- THE DATA:
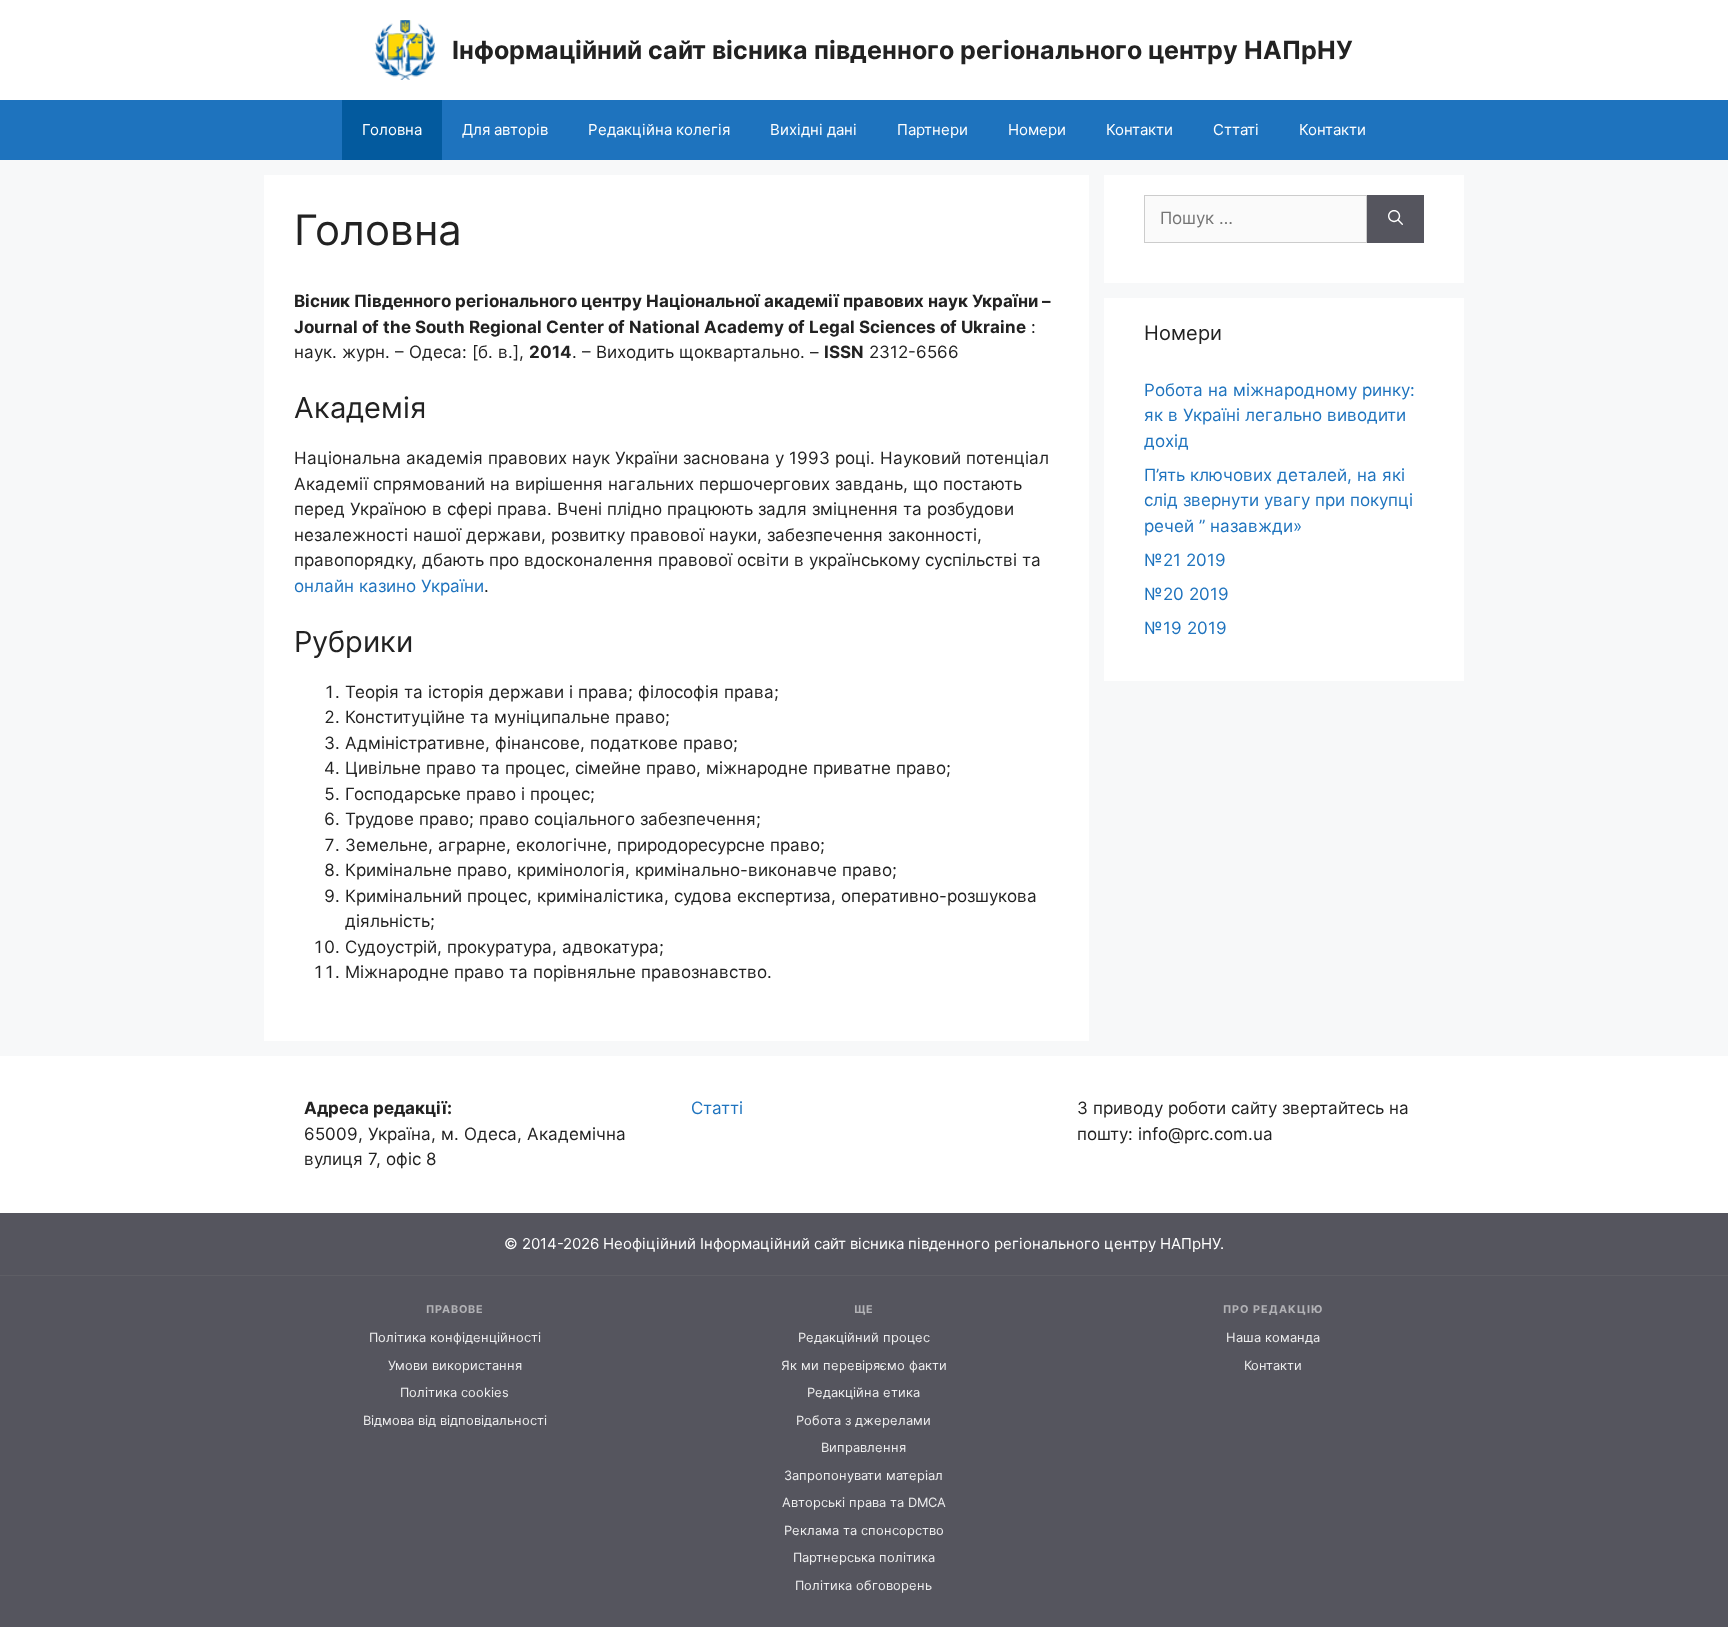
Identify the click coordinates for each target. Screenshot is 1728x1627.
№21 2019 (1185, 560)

==

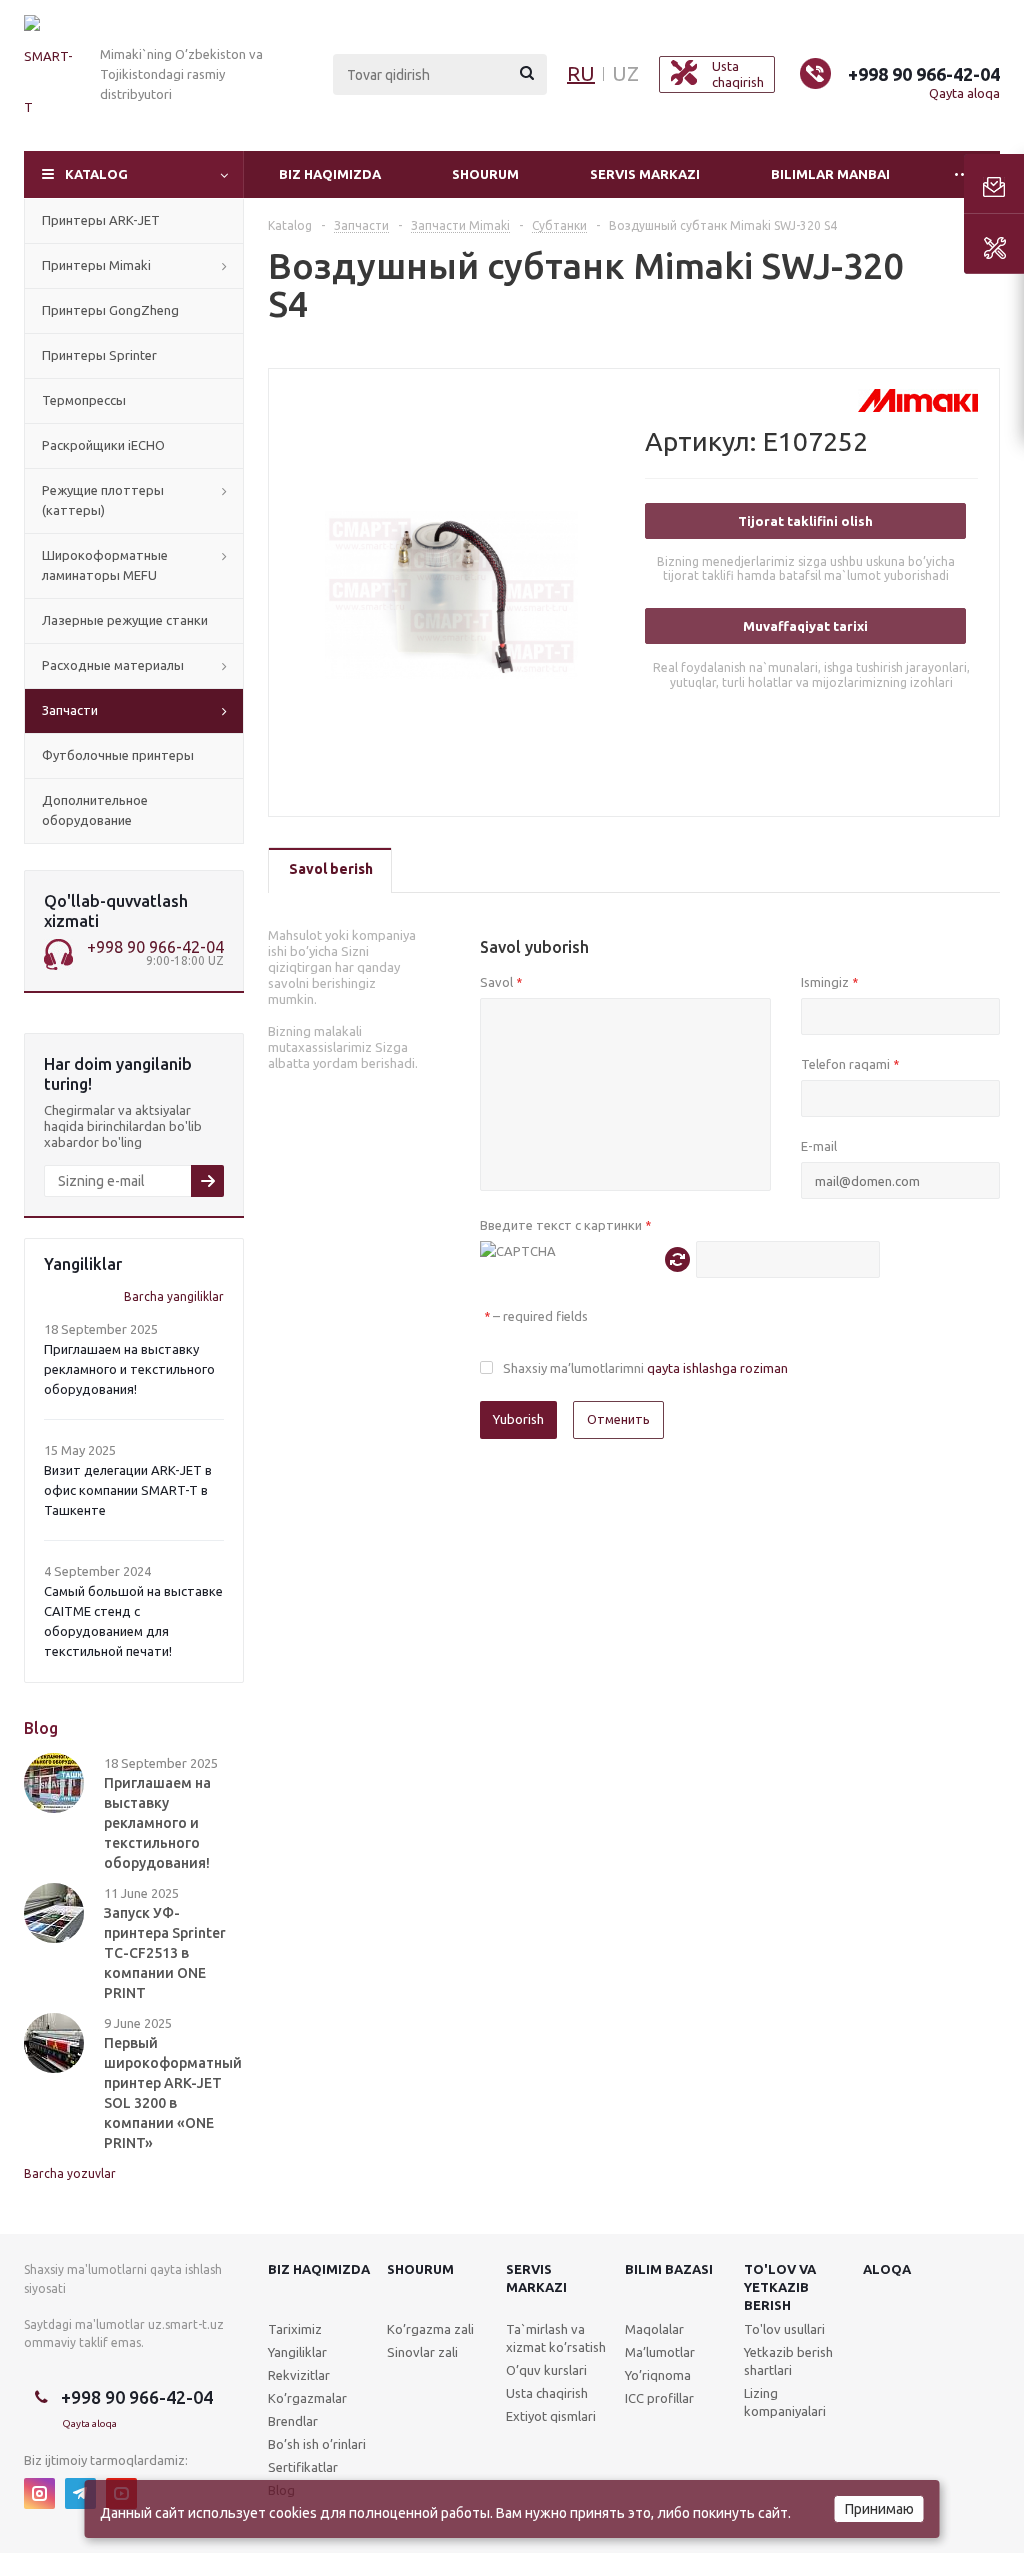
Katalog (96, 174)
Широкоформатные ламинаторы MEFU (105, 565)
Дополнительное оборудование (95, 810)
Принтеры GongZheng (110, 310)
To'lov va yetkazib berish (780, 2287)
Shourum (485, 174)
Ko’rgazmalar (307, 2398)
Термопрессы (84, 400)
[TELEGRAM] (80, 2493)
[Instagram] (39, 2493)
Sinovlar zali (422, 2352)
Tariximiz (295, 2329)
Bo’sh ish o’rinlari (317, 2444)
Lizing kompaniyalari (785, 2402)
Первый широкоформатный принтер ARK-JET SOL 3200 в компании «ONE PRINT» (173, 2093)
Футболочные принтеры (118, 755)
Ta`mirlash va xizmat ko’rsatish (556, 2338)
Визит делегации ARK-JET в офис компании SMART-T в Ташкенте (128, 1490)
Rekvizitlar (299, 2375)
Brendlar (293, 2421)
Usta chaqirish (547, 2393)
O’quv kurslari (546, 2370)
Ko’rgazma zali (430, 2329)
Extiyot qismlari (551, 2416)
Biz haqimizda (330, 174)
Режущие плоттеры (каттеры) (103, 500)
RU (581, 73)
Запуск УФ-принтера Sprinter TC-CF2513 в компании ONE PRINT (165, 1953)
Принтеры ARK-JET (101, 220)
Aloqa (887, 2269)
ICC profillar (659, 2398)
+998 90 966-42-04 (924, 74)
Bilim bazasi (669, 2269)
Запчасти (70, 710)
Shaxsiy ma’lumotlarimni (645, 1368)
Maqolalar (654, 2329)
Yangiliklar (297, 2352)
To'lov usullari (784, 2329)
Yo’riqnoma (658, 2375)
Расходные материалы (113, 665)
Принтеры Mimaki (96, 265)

* * *

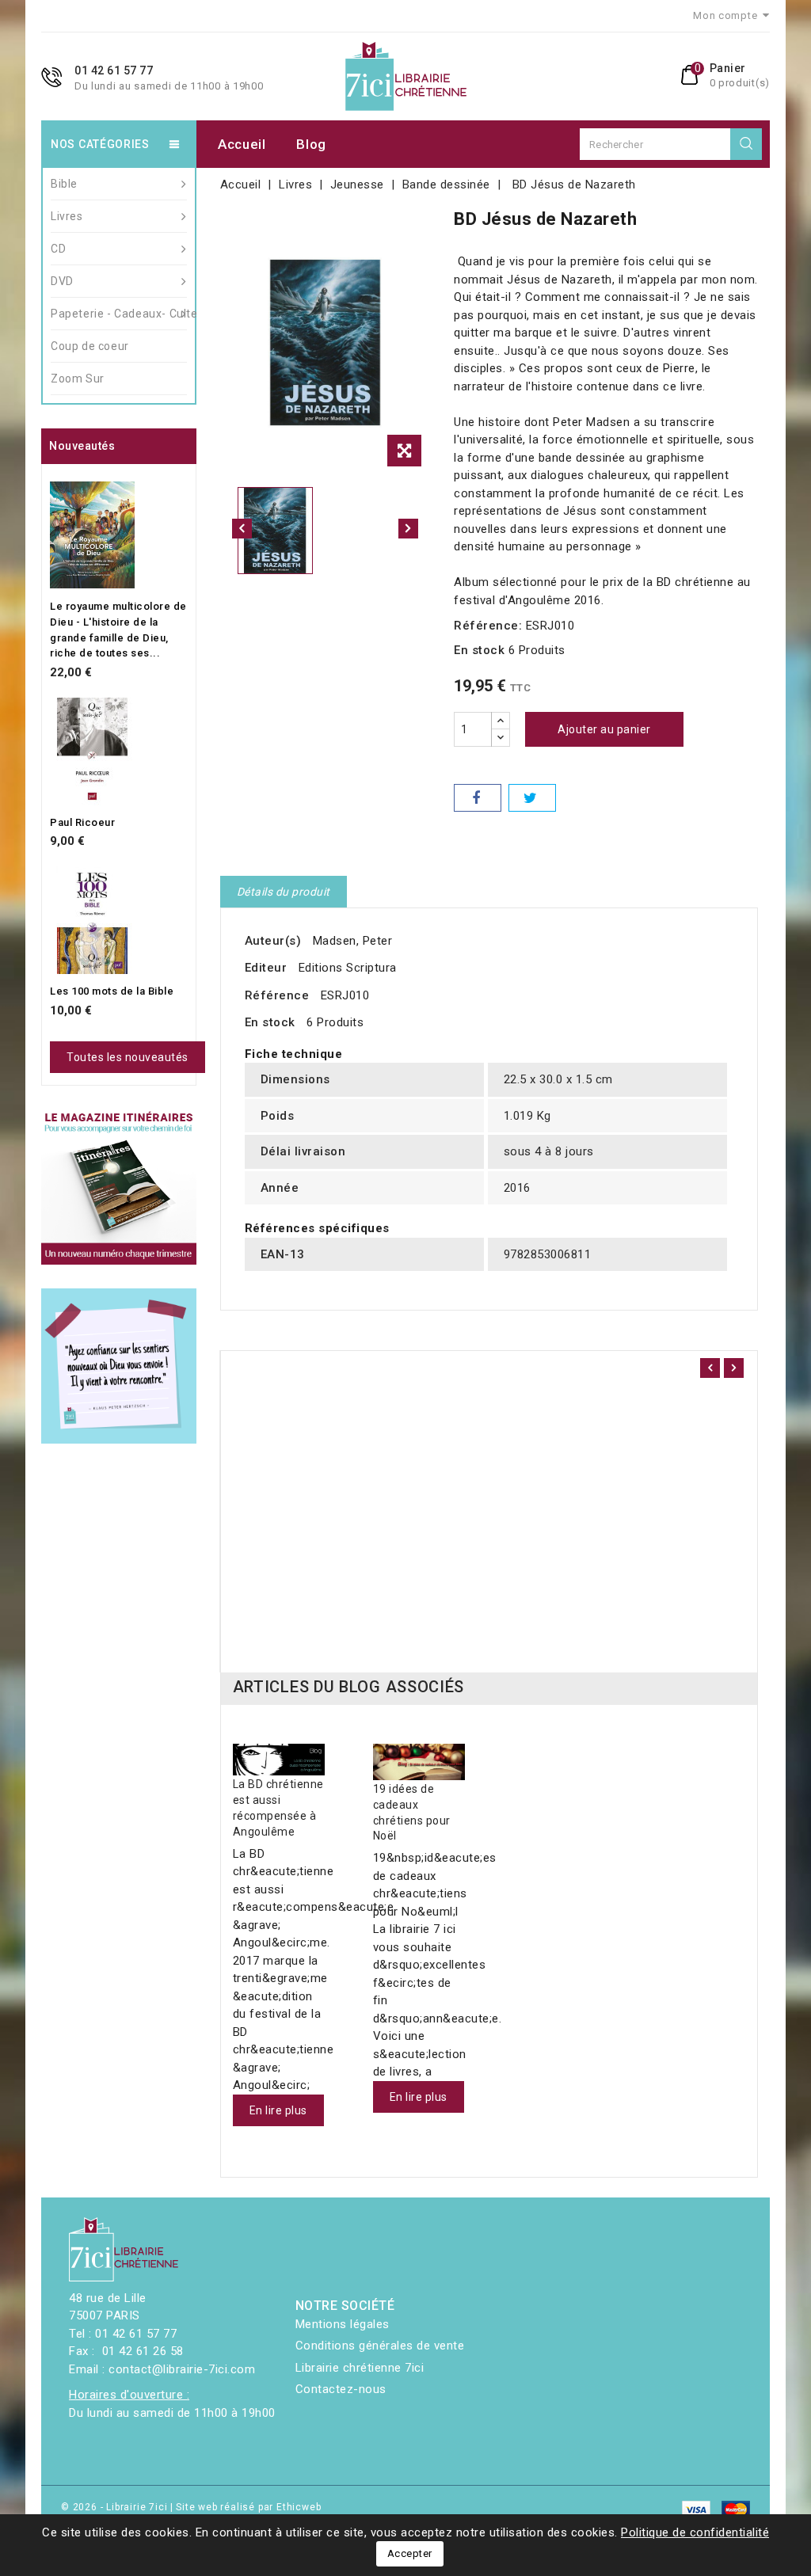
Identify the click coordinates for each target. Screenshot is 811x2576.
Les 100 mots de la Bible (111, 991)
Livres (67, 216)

- DIRECTIONS:
Please return the lines above that run from the line containing "Screenshot is 1728x1627." to the line containing "2019 (1185, 560)", inclusive, exactly and with no other lines.

- PROBLEM SOLUTION:
Identify the click coordinates for each target. Screenshot is 1728x1627.
№21 2019 (1185, 560)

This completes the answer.